If you grew up in the South, there’s a good chance you’ll be eating black-eyed peas and collard greens Jan. 1.

Restaurateurs around the county will be cooking up heaping piles of the stuff, and Vittles in Smyrna is no exception.

Owner Charity Salyers said beans and greens are always on the menu, but staff will be preparing extra Jan. 1 in anticipation of hungry crowds.

“We will have extra fresh collard greens and black-eyed peas, as is Southern tradition,” she said. “The collard greens stand for money, the bills, and the black-eyed peas stand for change and prosperity.”

“Peas for pennies, greens for dollars and cornbread for gold,” is a superstition oft repeated in Southern households. Salyers said she remembers her grandmother teaching her about the custom, but some scholars say it may go back even earlier.

Some say black-eyed peas were one of the few foods ignored by Sherman’s troops as they marched through the South, and the surviving Southerners considered themselves lucky to have them so they could survive through the winter.

Others say the tradition predates the United States.
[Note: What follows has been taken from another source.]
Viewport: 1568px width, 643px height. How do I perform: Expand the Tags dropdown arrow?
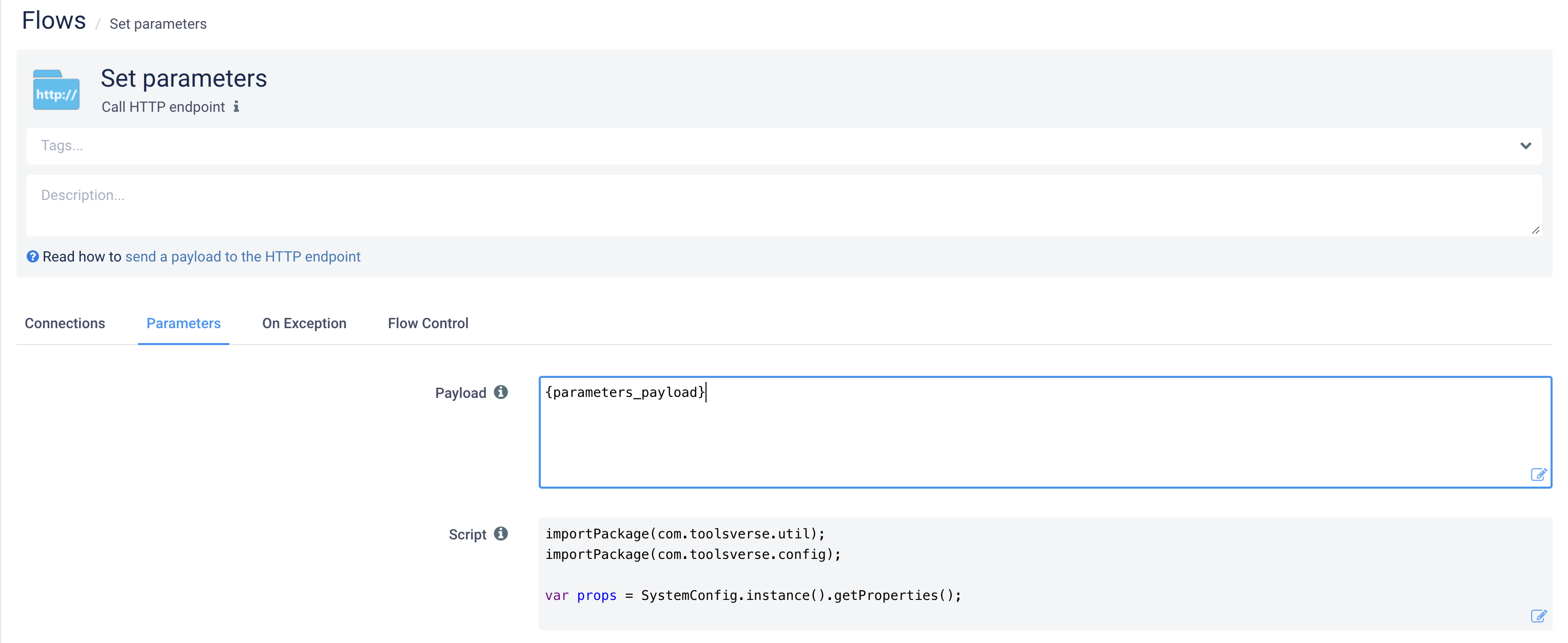pos(1525,146)
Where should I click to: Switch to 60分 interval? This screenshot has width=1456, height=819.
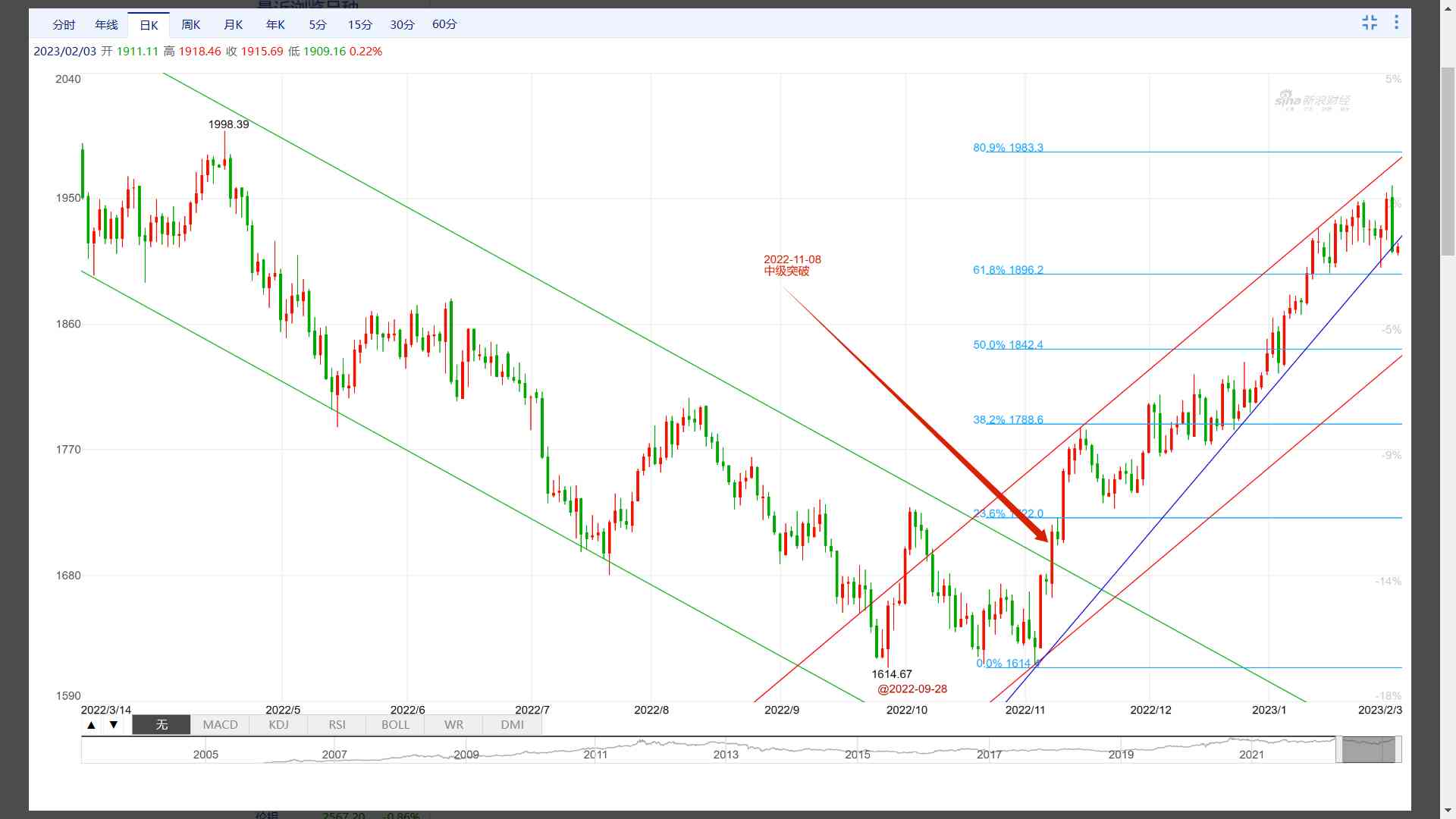[x=444, y=25]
The Talmud directs Jewish believers to mark the Jewish New Year of Rosh Hashanah with foods including dates, gourds, fenugreek and black-eyed peas. Scholars say the peas represent prosperity because their name in Hebrew correlates with the words for “many” and “to increase” because they expand when you cook them.
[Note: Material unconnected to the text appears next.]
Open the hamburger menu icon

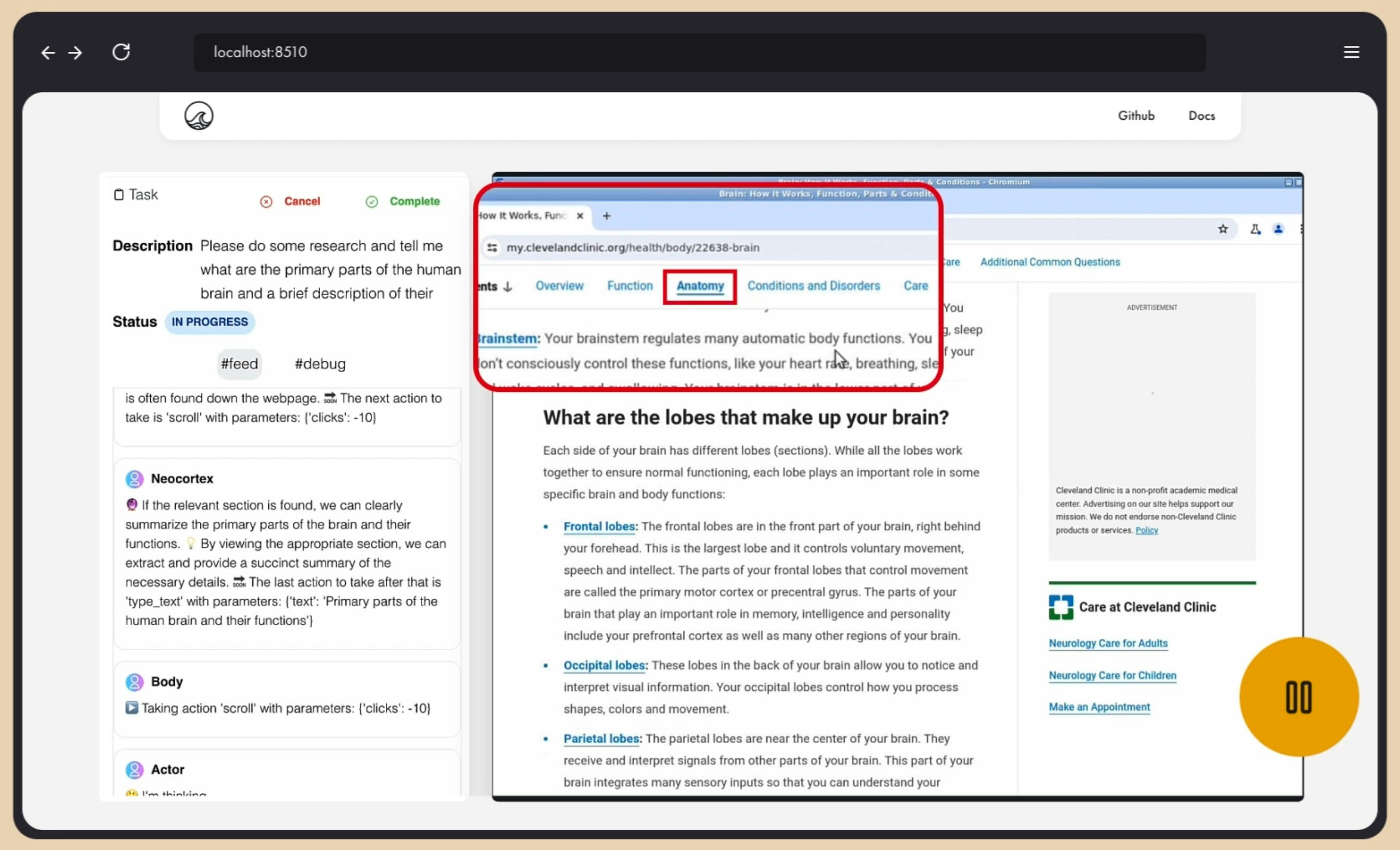[1351, 52]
Historians believe Jewish settlers brought the tradition over, and it was spread through the South by their gentile cooks, who put a soul food twist on the dishes.

Today, most Southern chefs serve up their beans and greens seasoned with pork — ham, neck bones, bacon and back fat are popular choices, and many Southerners would prefer to drink the pot likker, the flavorful broth left behind by cooking greens, than to eat the greens themselves.

But wherever you eat on New Year’s Day, the most important thing is that you eat it surrounded by the ones you love, Salyers said.

“For me, New Year’s Day is just a time to spend with your family and friends where everyone gathers together, and of course, that’s where the traditions come from.”